Taxanes with anthracyclines as first-line chemotherapy for metastatic breast carcinoma

Abstract

Background: The magnitude of the benefit of adding taxanes to anthracyclines in first-line chemotherapy for metastatic breast carcinoma is still unclear. The authors performed a pooled analysis as well as a meta-analysis of all Phase III trials, to determine whether the combination of anthracyclines plus taxanes provided an advantage over standard anthracyclines-based regimens.

Methods: All Phase III peer-reviewed published or presented trials were considered eligible. A pooled analysis (Method A) and a literature-based meta-analysis (Method B) were accomplished, and event-based relative risk ratios (RR(A-B)) with 95% confidence intervals were derived. Both analyses were performed to examine for significant differences in time to disease progression (TTP), overall response rate (ORR), overall survival (OS), complete response rate (CR), neutropenia, and febrile neutropenia (FN). For both analyses, a heterogeneity test was applied.
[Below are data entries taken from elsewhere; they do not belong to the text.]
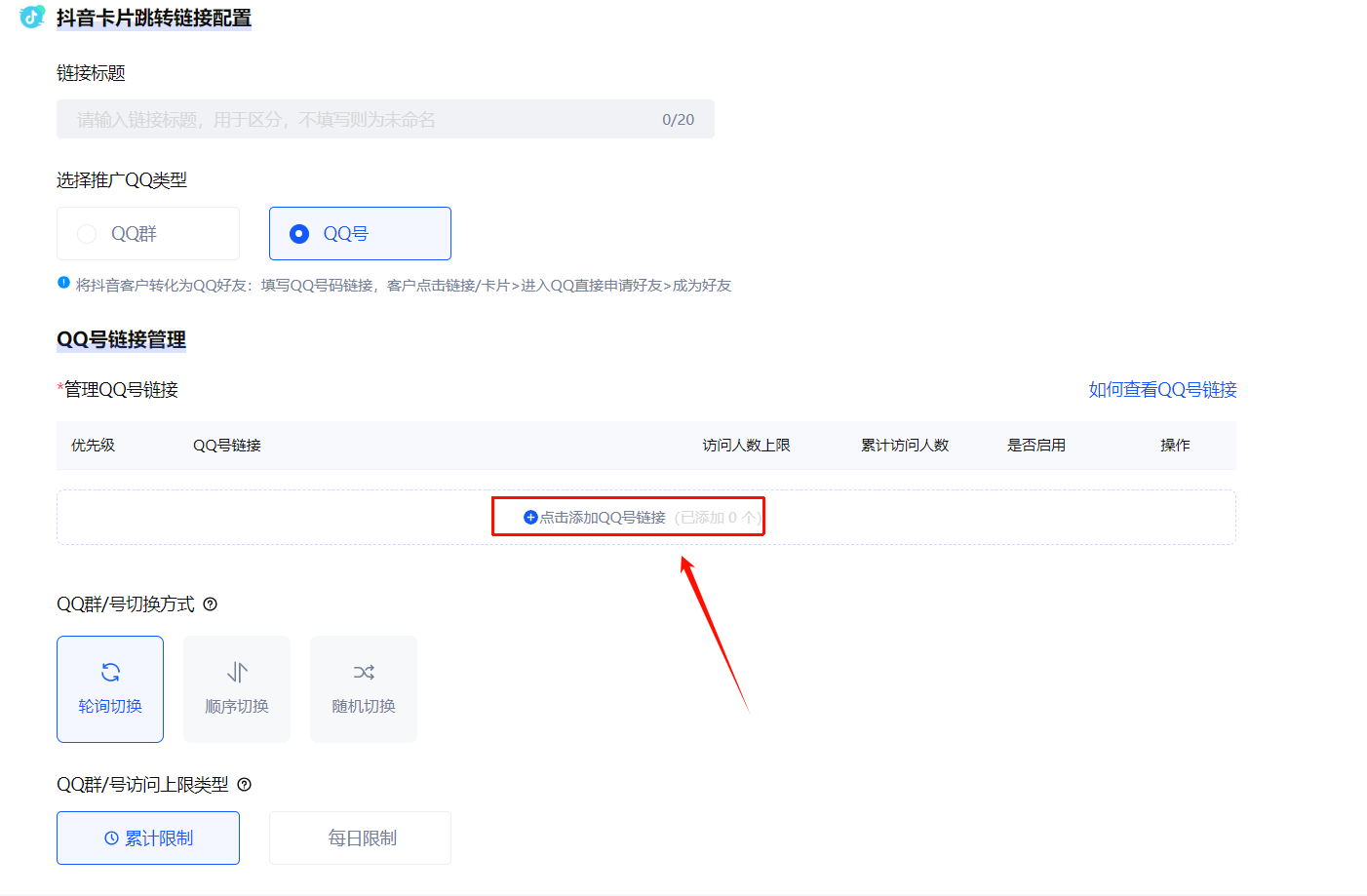This screenshot has height=896, width=1367.
Task: Click the blue info icon before the QQ好友 hint
Action: coord(63,284)
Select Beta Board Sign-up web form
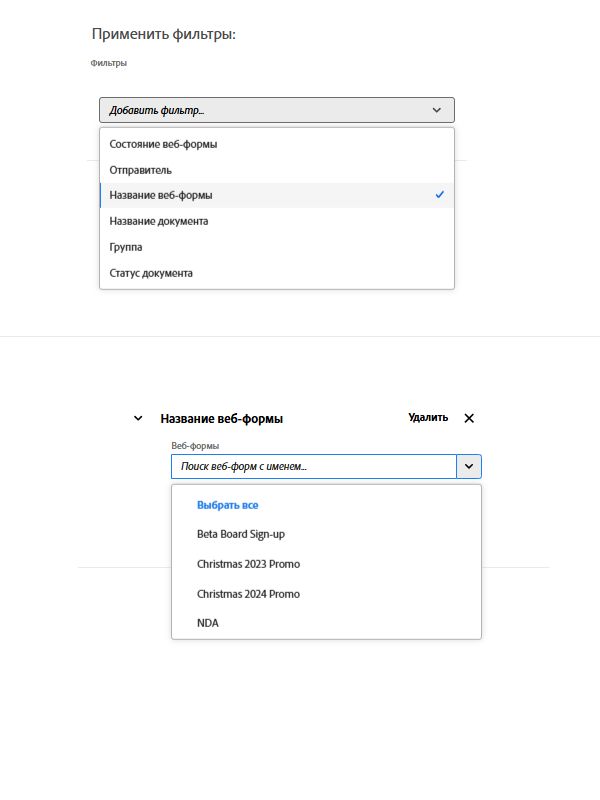The height and width of the screenshot is (800, 600). click(241, 534)
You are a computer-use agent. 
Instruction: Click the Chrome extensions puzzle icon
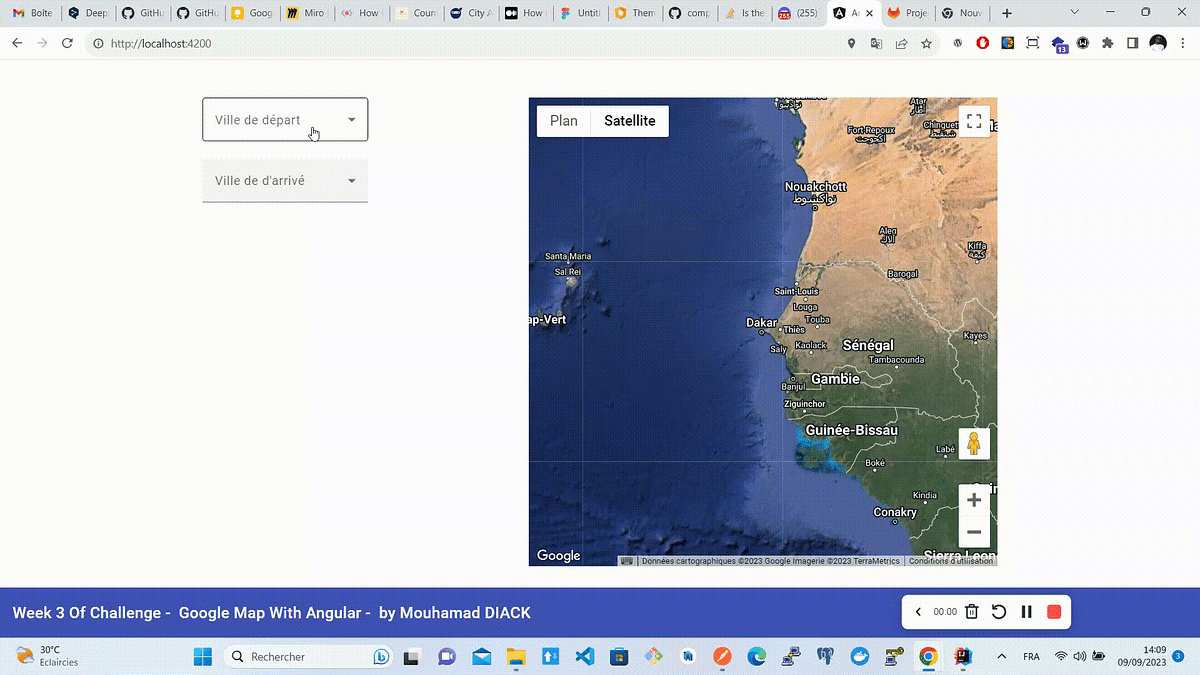coord(1107,43)
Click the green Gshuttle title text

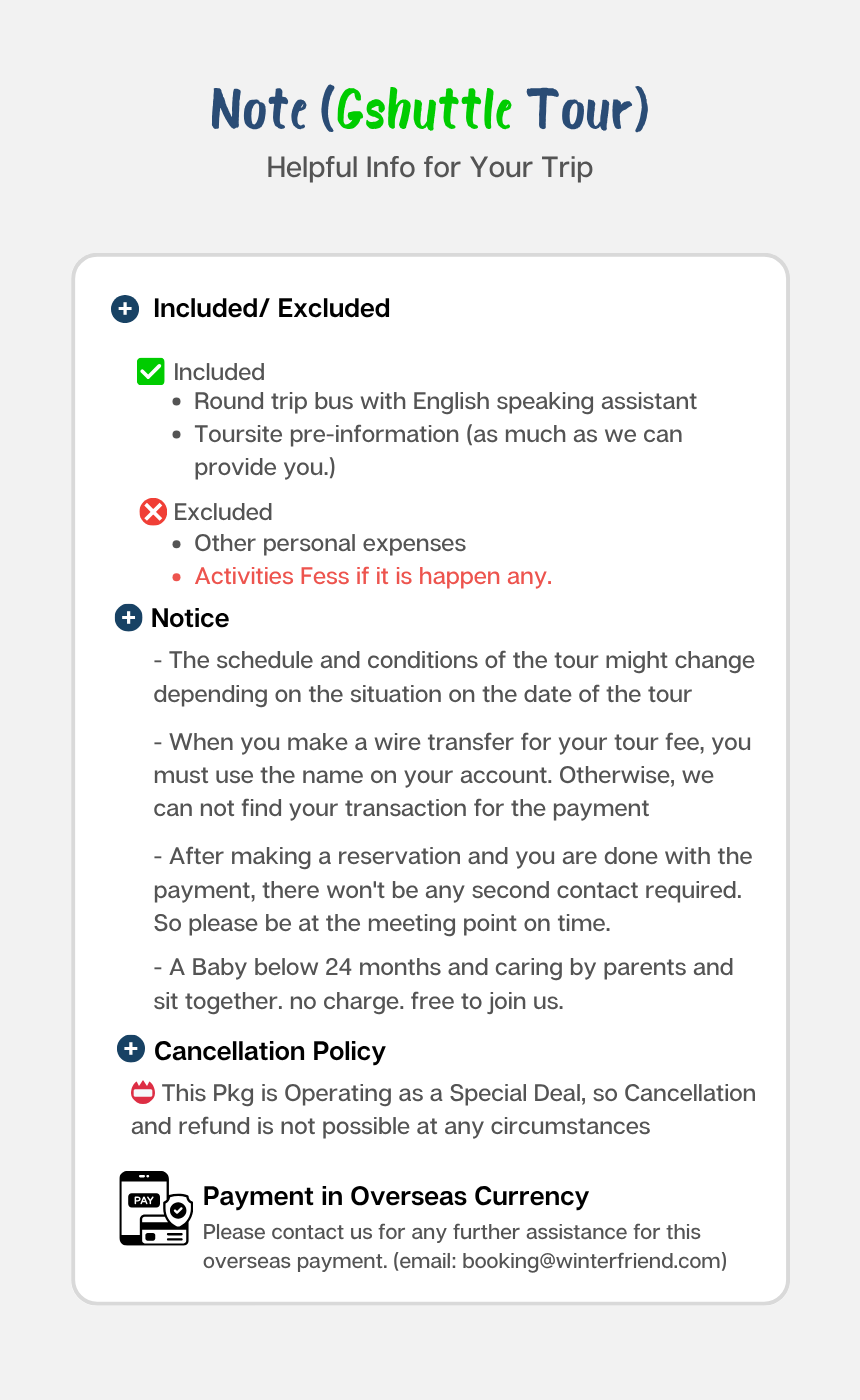[x=425, y=110]
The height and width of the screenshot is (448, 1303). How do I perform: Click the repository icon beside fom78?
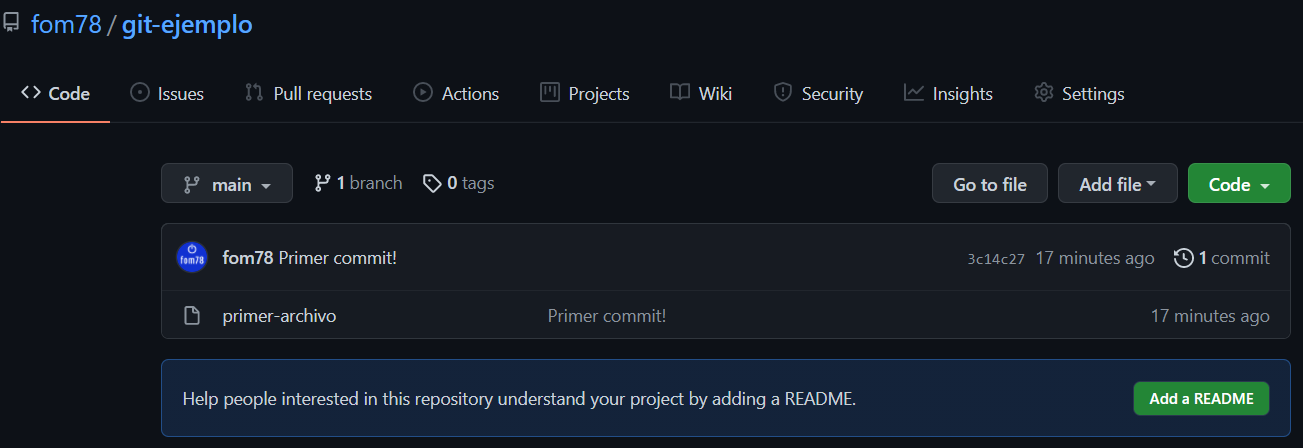click(11, 24)
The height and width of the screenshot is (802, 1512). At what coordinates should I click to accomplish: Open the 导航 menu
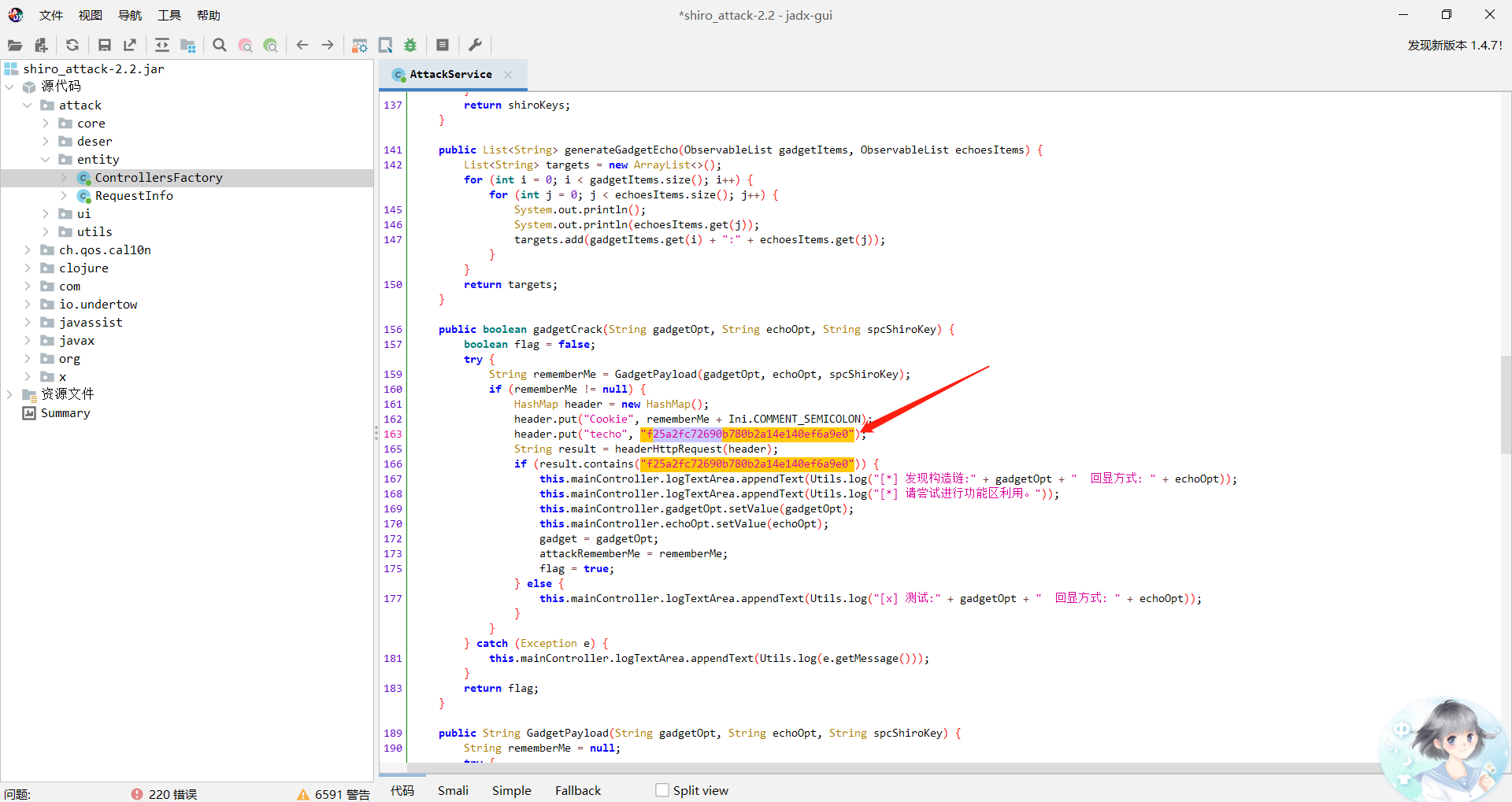point(130,16)
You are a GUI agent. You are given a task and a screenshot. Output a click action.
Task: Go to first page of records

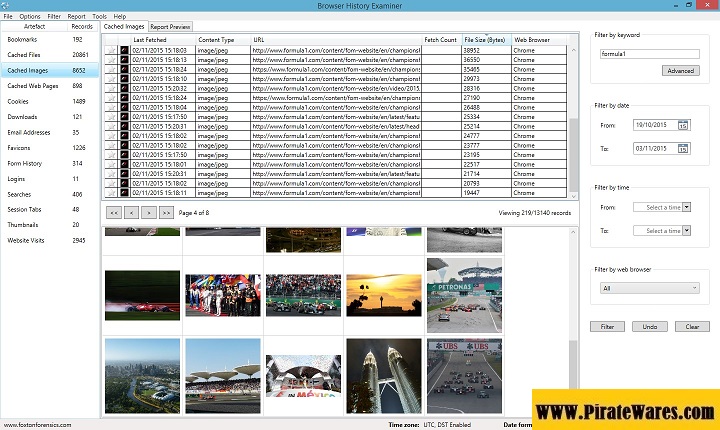[114, 213]
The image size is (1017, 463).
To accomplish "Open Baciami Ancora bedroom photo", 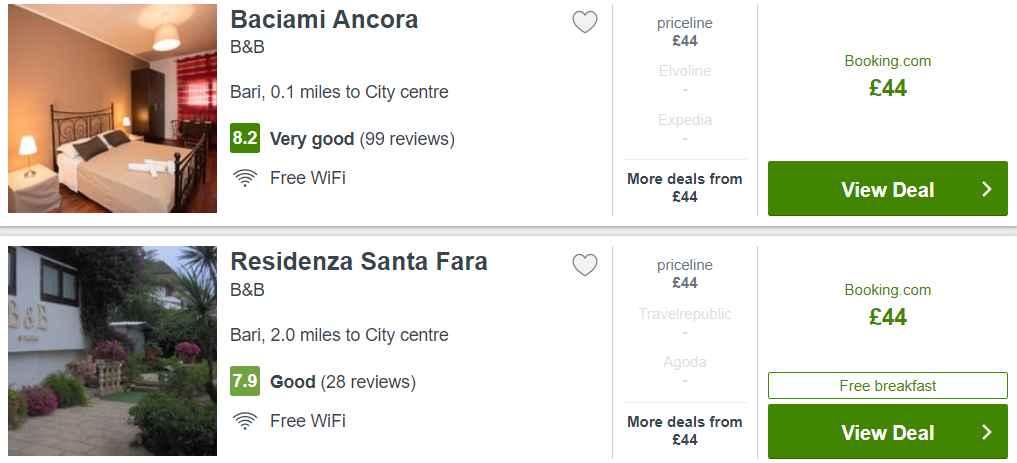I will coord(112,108).
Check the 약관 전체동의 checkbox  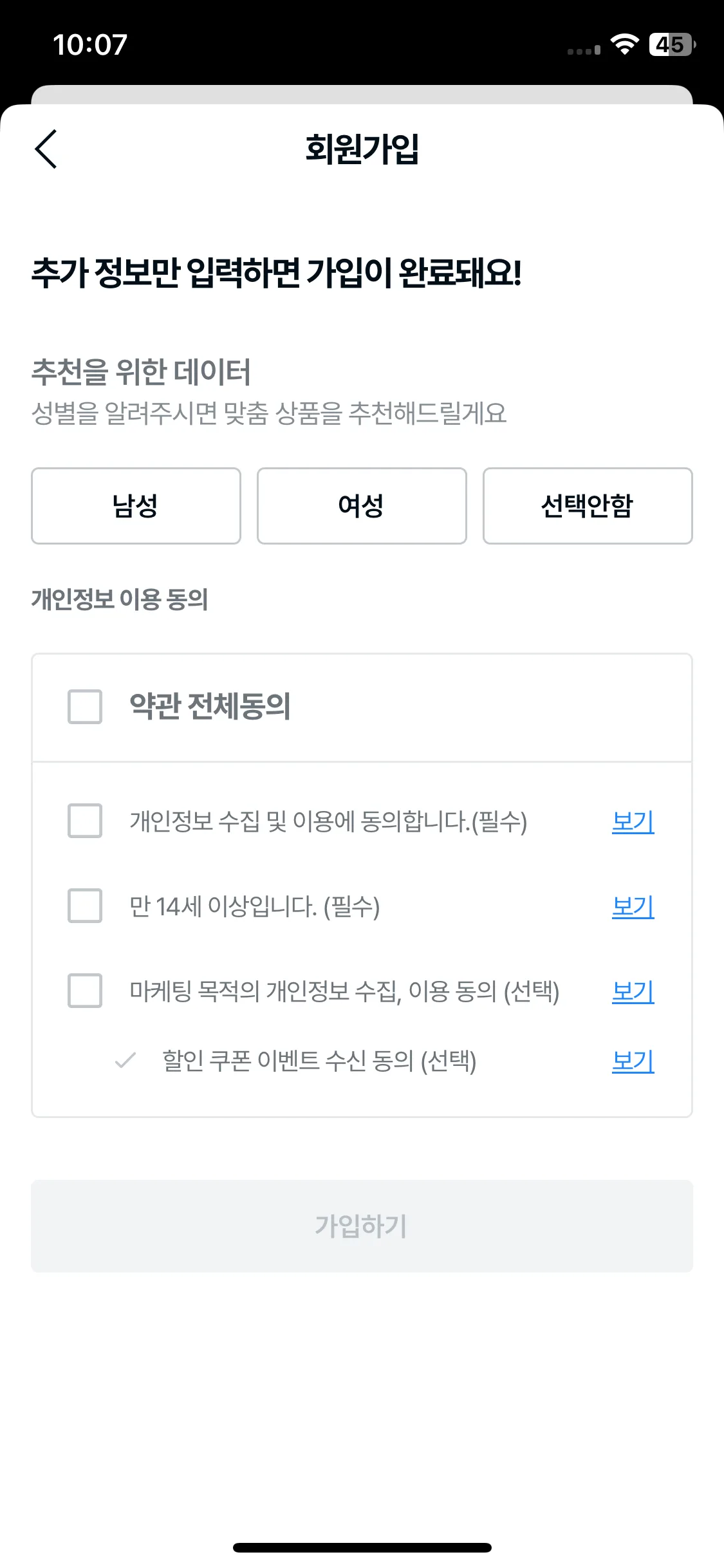point(85,707)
Results: Seven trials (2805 patients) were gathered. When data were pooled and plotted, significant differences in favor of taxanes were seen for ORR (RR(A-B) 1.21, P<0.001), CR (RR(A) 2.04; RR(B) 1.81, P<0.001), even though they caused a significant increase in neutropenia (RR(A) 1.19; RR(B) 1.15, P<0.001) and FN (RR(A) 2.82; RR(B) 3.44, P<0.001). A borderline significance in favor of taxanes was seen in TTP (RR(A) 1.10, P=0.05; RR(B) 1.06, P=0.07). A nonsignificant trend for taxanes was found in OS. No significant heterogeneity (except for neutropenia, P<0.01) was observed.

Conclusions: The adjunction of taxanes to anthracyclines in first-line chemotherapy for metastatic breast carcinoma yielded a significant benefit in activity (ORR, CR), a slight advantage in TTP, and a trend in OS, although with a significant cost in hematologic toxicity.